It took only five minutes to cross the hollow. Near
the top, Durell proceeded in a crouch for twenty feet and then slid silently to
his belly. Valya came to rest beside him. He looked down on a scene that a few
years ago would have defied his imagination with its fantasy.

The humming sound had lifted to a new intensity. Below them
was a wide, natural bowl in the terrain, and Durell lifted his gaze briefly
to study the interlaced camouflage nets that stretched from the treetops above
him to the trees far on the other side of the area. Totally invisible from the
air, the missile base deep in these wild marshes was floodlighted from various
vantage points around the high perimeter of the bowl. There were concrete cubes
that housed machinery, a long wooden barracks, a radar tower, a mobile rocket
battery, and an anti-aircraft battery of the Nike type. Uniformed troops and
technicians moved smoothly and efficiently through their appointed tasks. As
Durell watched, a vast section of the earth that included trees and buildings
began to lift upward as if on a giant hinge, like the cap on a bottle sunk into
the soil. The whining lifted to an ear-splitting scream that rose until it
passed beyond his auditory range but made the atmosphere all but intolerable
with its vibration. Light glowed from the pit as if from an inferno, exposed
under the vast lid.

Valya moved on the damp turf beside him. “What is it?”

“Be quiet,” he whispered. “There are sentries around.”

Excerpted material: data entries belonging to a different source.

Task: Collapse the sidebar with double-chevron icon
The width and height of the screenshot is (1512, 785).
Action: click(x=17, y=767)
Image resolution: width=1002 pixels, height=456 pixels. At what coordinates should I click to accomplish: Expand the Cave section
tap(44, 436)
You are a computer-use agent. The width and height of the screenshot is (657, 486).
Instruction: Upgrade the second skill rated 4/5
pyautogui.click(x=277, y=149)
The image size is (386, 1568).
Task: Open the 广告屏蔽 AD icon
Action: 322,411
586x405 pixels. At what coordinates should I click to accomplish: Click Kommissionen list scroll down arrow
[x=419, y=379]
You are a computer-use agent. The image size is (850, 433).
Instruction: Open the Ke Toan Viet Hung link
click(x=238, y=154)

“But are they going to fire—”

“We’ll see.”

The huge hinged section of land had lifted to a vertical
angle, exposing concrete work below and a deep floodlighted chamber with
steel rails and a gantry crane hidden in an abyss where he could not see. There
were dim shouted orders as the machinery whined to a halt. The uniformed men
scurried for safety, diving down one of the concrete buildings to the left. A
deep pulsing filled the night. The earth trembled. Up from the depths
came the long railed finger of the modified gantry crane. A siren
moaned softly. Then a needle snout of glistening, shining steel alloy slowly
and smoothly rolled upward until half of the lean, vicious length of the rocket
was exposed to the floodlight glare. The machinery down in the bowels of the
launching pit pulsed harder, then abruptly cut off.

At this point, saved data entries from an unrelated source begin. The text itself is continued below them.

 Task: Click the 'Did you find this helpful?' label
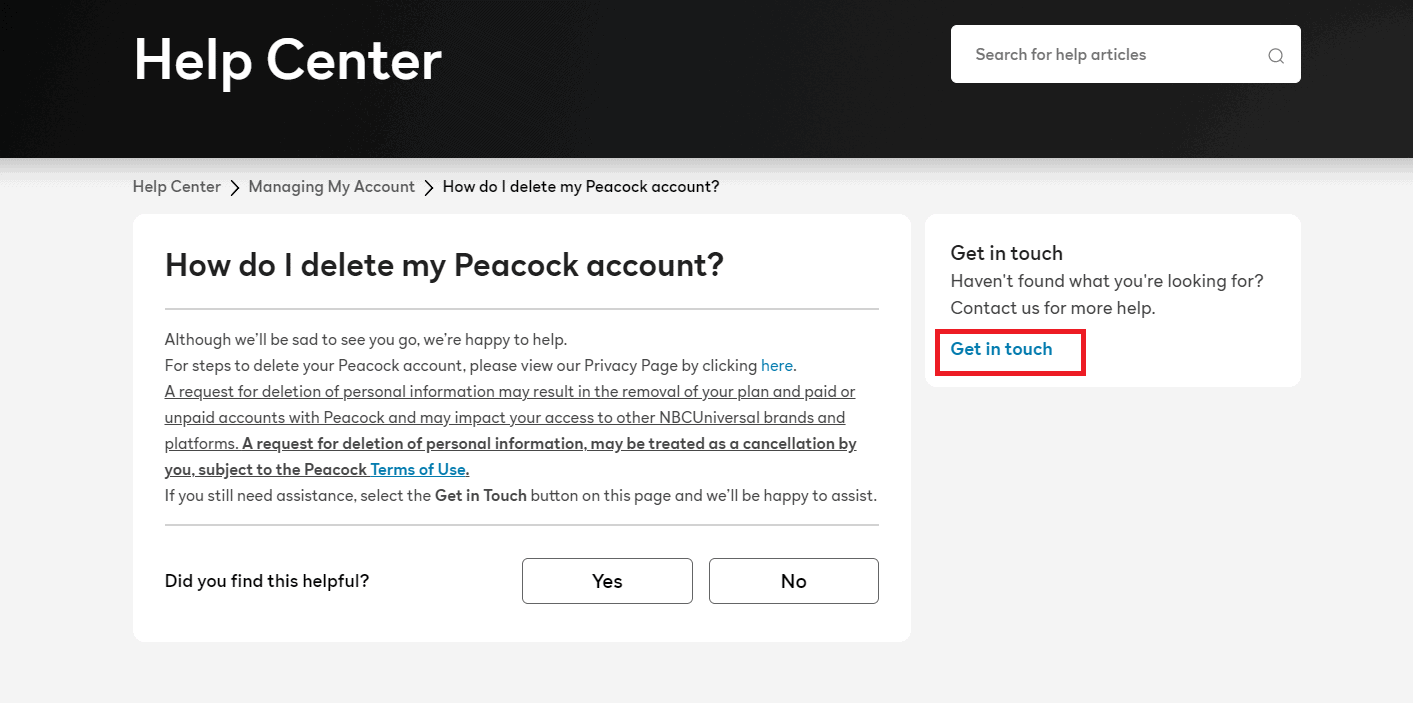point(267,580)
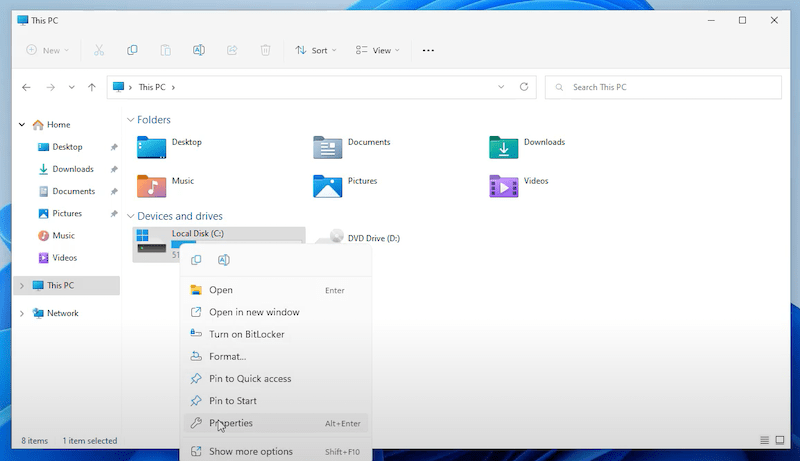Click Show more options menu entry
The image size is (800, 461).
[250, 452]
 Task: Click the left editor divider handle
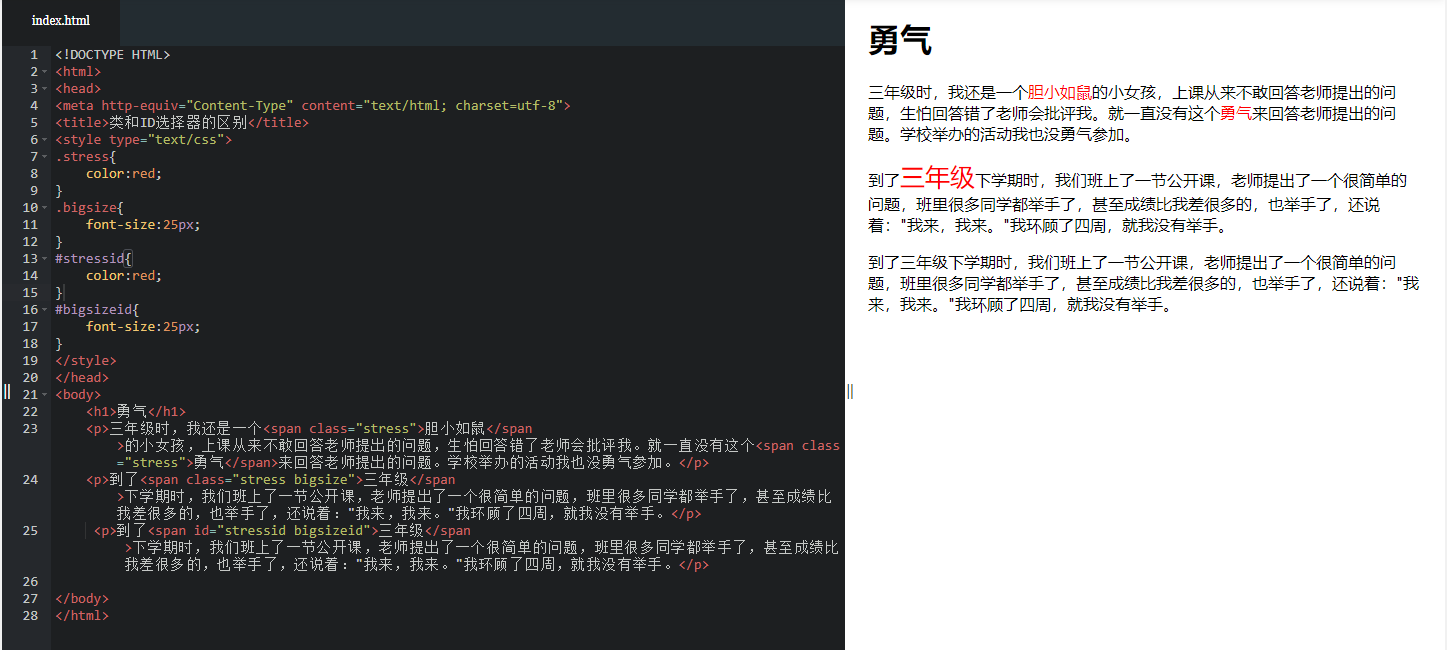coord(6,392)

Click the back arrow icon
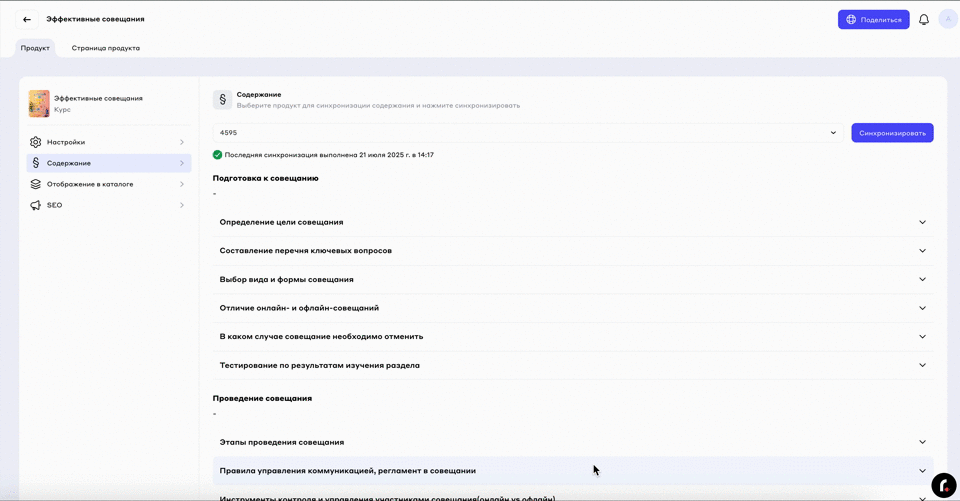[x=27, y=19]
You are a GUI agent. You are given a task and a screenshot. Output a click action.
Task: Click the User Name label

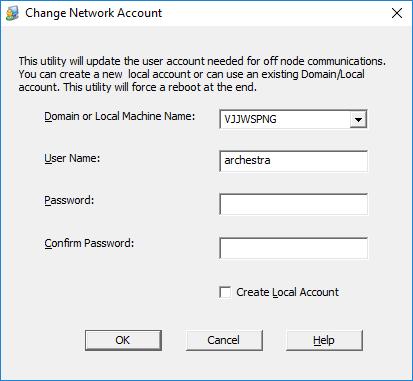(x=72, y=158)
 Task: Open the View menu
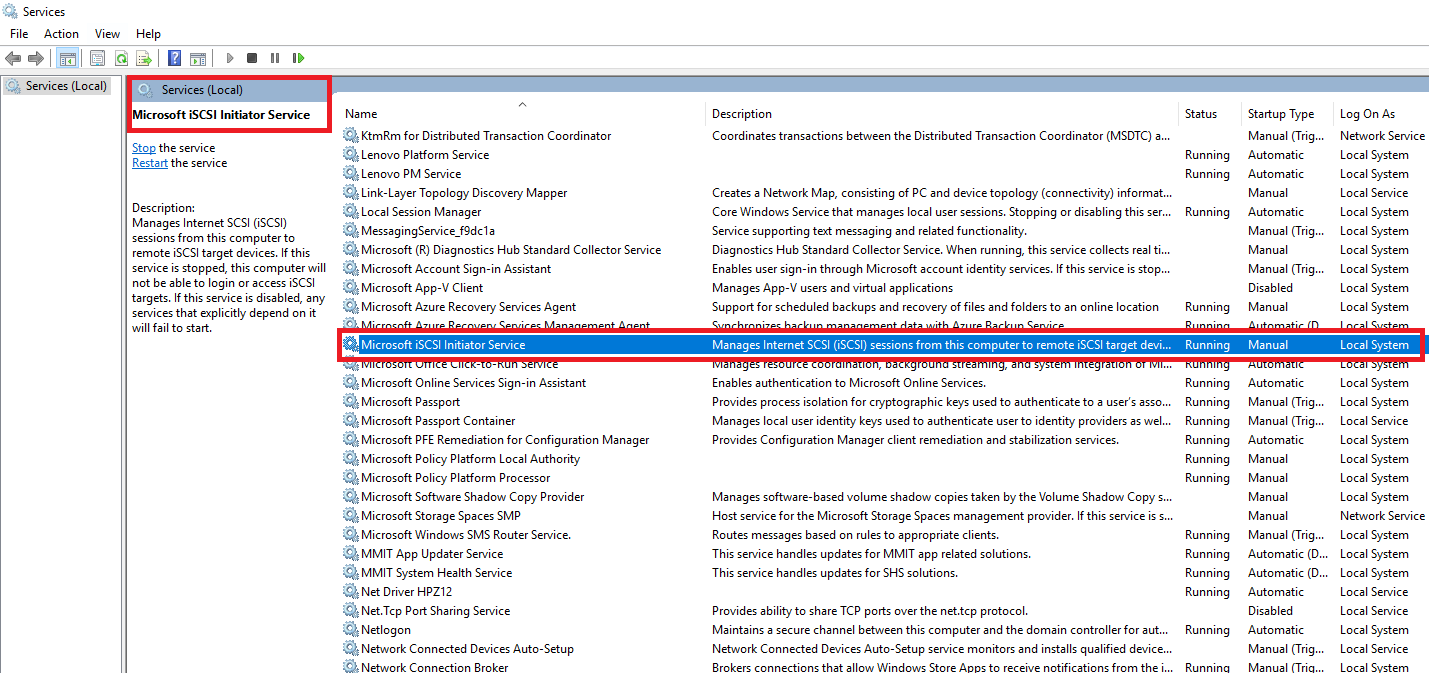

Silence filled the aching vacuum.

Durell waited, eyes narrowed, memorizing what he saw. His
body was braced for the shattering blast of rocks that would come next.

Nothing happened.

A man’s harsh command, amplified over a speaker
system, ended the silence. The machinery began to hum again. The nose of the
huge rocket slid down the steel track into the pit again. The vast lid of
steel, covered with earth, brush, trees and buildings, began to lower like a
giant trap door, the vegetation thrashing and bending in its unaccustomed
angle.

Durell let out a long breath. “A dry run,” he muttered.

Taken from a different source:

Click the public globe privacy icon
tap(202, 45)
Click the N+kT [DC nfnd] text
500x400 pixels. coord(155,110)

Valya lifted her head. “I don’t understand what—”

What followed came fast, with no warning at all. The whine
of the machinery had covered the crunching booted footstep of the sentry behind
them. The first hint of danger for Durell was the sharp prick of a
bayonet just under his ribs.

“Do not move,“ a man said.

Durell turned his head with extreme care. He had been
propped on his elbows to watch the nightmare scene below. He did not try to get
up. The pressure of the bayonet in his back was warning enough. He could see
nothing of the sentry except the man’s booted feet with green uniform trousers
stuffed into the tops of his boots.

“Who are you?” the guard asked in his thin voice.

“Lieutenant Andrei Vassilov," Durell said quickly. “Get
that damned blade out of my back, you fool.” His voice carried authority and
conviction.

“A lieutenant, comrade? Stand up and let me see your face.”

Durell rolled over from under the bayonet and stood up.
Valya got up with him, shrinking to one side. Her face was expressionless. The
guard was a thin, dark-featured youth with Mongol features; his Russian accent
was heavily tinctured with Uzbek. He wore a thin dark mustache and there was
something wrong with one side of his jaw, as if he had been wounded and part of
the bone shot away, giving his face a lopsided, evil look. There was triumph
and suspicion glittering in his slanted eyes.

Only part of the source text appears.